Hey! How's it feel to have your Ph.D.? How's the job market look. I'm still bummed that I couldn't help you out much there.
Beck is interesting and I'm anxious to see where he's going to take the whole pseudo-militia thing. Personally, I think Beck and Fox are looking to see where the mythical "line" is on this angle and then they'll start gingerly crossing it as a way to get higher ratings and political impact.
But the main impact will be to sink the Republican Party even further.
I'm torn about the Ph.D. I'm very happy to have the diploma in hand, but not happy about present job prospects. All that I see being offered these days are one-year positions, and I'm not keen on moving every year, which is what many of my classmates are doing. You did all you could with help on the job front, and I appreciate that.

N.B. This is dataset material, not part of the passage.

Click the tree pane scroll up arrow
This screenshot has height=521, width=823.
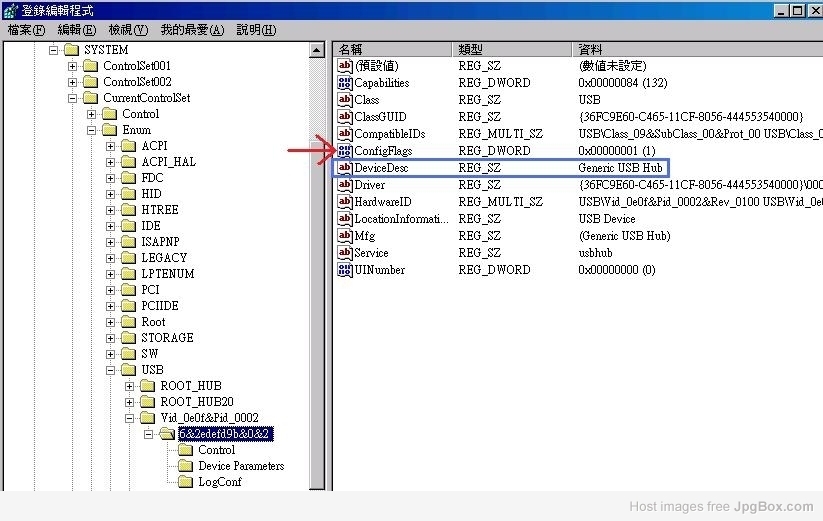[x=317, y=50]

The Republican Party is playing brinksmanship with the economy, for sure. Fox has certainly amped up its gloom-and-doom coverage, and many survivalist/militia blogs that I follow are eating every word of it. I believe the Republican Party has committed itself to a very self-destructive course and are willing to risk the health of this country to do it. Such is "sticking to their principles."
First Rush Limbaugh is the new face of the republican pary; now Glenn Beck is the new face of domestic terrorism. Fox News can sell it. The fringe right lap it up like pavlovian dogs, and the dialogue becomes increasingly dangerous. Why dangerous? Beck is easily mistaken for a legitimate, main-stream commentator by those whose primary source of "information" is Fox News. The more Beck grooms the sycophantic "Ted Nugent Right" with this kind of hate speech, the farther he will push them to acts of extremism. It would not be difficult to imagine the ranks of those crazed right-wing militia groups, white-identity groups, and the KKK to swell with the encouragement of people like Beck, Limbaugh, O'Reilly, Hannity, and "man" Coulter. They scare me. What sickens me most is that Glenn Beck claims membership in the same religion to which I belong. Rest assured, most of us aren't hate-mongers, or racists, or homophobes (ala. large LDS contingent went to extraordinary lengths to reinstate bigotry into California law with vigorous support of prop 8...an initiave I find reprehensible and disgusting.) He is a member but he certainly does NOT represent all members of our faith, nor do the other fringe-right members who are so eager to bellow their prejudices loudly enough for all to hear.
Bit of a tagent there, I realize, but I felt the need to distance myself, and others of my faith-tradition who are progressive, rational, tolerent people who abhor the words, works, and positions of the Glenn Becks and Rush Limbaughs of this world.
hmmmm. strange coming from those who defend Obama's association with Bill Ayers.....a guy who DID engage in terrorist activities.